**What to work on:** Among the entries below, count the lines with "Toggle" in them and state the total without comment.

Dataset records
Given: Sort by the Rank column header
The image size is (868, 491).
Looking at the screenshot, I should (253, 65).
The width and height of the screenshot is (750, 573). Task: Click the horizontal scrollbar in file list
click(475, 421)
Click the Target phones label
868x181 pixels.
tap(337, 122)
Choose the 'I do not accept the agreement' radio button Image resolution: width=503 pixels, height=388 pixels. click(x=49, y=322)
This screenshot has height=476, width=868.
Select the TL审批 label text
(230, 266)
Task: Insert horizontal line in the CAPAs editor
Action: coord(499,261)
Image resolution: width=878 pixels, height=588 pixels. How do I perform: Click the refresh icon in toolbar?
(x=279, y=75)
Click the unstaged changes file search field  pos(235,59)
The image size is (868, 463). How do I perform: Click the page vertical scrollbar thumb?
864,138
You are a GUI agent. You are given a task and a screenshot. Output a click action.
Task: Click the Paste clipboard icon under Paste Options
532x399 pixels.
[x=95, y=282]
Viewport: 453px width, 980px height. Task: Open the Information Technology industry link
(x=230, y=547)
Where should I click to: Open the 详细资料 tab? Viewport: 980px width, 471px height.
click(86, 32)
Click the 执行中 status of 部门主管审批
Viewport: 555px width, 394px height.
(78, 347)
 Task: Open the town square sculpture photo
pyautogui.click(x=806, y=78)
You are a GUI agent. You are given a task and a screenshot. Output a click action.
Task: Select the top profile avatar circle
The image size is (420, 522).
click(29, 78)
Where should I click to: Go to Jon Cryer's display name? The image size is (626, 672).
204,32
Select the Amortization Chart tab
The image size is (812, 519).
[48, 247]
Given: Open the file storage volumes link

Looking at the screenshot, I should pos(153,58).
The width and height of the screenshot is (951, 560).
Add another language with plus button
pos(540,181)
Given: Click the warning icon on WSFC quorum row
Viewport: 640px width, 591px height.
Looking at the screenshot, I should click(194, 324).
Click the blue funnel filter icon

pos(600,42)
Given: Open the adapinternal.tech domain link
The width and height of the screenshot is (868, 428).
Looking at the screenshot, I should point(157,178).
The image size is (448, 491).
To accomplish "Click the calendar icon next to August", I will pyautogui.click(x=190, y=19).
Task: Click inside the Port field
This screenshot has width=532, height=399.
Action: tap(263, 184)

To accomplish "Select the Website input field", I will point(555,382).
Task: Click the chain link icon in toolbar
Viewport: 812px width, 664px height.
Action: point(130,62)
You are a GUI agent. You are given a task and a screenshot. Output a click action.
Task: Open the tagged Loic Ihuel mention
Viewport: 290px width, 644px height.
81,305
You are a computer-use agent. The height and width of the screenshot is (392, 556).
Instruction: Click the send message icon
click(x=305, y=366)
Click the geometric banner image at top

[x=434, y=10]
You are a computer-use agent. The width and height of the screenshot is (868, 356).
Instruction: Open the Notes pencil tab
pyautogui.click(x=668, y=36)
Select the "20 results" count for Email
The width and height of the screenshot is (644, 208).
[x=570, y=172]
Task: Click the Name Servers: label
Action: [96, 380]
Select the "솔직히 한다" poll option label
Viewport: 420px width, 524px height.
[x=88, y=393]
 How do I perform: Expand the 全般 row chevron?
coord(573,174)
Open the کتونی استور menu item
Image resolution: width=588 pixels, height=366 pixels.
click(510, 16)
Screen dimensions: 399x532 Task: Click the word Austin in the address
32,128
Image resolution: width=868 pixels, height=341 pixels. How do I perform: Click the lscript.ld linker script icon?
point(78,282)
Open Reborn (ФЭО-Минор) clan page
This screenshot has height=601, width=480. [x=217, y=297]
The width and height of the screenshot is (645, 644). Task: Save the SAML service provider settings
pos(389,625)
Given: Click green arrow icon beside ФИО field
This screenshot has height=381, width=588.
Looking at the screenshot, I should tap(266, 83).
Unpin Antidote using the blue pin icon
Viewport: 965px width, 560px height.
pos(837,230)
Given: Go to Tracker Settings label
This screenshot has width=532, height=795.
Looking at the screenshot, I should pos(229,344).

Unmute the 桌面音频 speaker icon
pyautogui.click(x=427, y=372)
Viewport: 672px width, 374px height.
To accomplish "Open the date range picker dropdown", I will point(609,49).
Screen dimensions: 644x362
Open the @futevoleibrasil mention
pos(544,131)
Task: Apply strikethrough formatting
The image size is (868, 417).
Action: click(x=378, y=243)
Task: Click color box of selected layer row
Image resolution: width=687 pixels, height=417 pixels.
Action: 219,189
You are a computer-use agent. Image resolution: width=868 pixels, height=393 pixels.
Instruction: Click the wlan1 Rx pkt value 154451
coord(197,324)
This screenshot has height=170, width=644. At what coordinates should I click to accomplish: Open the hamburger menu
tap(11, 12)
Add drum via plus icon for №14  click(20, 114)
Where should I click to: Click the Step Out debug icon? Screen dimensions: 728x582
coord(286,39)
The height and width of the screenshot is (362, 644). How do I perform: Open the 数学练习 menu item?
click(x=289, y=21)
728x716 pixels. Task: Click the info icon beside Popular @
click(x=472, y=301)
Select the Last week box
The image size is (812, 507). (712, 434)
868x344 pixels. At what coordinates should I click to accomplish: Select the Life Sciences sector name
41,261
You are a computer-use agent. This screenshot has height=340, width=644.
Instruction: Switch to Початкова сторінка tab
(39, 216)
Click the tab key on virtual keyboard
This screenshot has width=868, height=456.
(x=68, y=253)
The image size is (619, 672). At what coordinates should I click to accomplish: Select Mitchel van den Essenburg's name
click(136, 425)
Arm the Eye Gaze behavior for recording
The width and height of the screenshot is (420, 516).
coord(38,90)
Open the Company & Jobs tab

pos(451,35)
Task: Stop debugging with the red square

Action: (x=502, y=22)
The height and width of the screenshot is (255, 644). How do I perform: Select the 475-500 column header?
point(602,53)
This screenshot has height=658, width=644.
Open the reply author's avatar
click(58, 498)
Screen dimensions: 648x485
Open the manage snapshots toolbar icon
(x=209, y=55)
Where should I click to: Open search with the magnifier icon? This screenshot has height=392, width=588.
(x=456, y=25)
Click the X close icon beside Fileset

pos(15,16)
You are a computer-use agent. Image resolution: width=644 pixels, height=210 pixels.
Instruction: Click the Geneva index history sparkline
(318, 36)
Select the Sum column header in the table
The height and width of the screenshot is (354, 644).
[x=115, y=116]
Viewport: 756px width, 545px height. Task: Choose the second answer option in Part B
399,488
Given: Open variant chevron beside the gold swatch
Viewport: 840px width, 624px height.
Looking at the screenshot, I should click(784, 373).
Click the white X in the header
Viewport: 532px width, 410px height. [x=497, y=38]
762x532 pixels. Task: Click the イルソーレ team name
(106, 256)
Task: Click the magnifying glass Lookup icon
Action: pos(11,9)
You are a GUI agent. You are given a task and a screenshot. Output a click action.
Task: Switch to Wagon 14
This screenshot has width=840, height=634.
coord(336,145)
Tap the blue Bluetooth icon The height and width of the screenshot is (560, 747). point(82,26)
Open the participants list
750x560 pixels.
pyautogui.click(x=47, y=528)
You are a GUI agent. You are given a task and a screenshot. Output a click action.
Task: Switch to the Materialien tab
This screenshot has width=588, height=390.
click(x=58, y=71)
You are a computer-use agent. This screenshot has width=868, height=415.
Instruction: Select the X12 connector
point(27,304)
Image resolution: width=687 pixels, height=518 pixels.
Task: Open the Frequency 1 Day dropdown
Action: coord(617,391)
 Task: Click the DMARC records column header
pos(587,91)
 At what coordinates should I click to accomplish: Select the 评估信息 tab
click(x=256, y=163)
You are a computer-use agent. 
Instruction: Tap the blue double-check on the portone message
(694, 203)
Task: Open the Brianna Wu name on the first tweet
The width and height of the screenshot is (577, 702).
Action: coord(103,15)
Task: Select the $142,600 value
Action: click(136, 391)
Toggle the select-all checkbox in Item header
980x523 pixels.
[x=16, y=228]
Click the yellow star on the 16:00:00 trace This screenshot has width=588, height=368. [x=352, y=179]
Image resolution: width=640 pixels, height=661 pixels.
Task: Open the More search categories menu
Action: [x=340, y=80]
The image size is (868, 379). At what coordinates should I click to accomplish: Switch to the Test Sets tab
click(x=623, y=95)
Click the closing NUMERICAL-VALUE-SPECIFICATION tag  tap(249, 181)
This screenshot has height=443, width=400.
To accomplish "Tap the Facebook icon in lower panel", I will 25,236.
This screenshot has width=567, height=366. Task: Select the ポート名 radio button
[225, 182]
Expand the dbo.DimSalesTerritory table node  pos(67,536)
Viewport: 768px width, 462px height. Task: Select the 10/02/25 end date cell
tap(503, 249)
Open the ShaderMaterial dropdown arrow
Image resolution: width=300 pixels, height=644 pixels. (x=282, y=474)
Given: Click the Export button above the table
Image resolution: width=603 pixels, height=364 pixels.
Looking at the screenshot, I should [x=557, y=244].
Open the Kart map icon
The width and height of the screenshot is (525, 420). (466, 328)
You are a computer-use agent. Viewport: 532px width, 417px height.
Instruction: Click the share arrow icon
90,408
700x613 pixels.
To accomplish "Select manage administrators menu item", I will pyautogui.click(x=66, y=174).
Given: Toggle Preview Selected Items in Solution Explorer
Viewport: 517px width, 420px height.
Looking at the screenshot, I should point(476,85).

**Answer box:** 2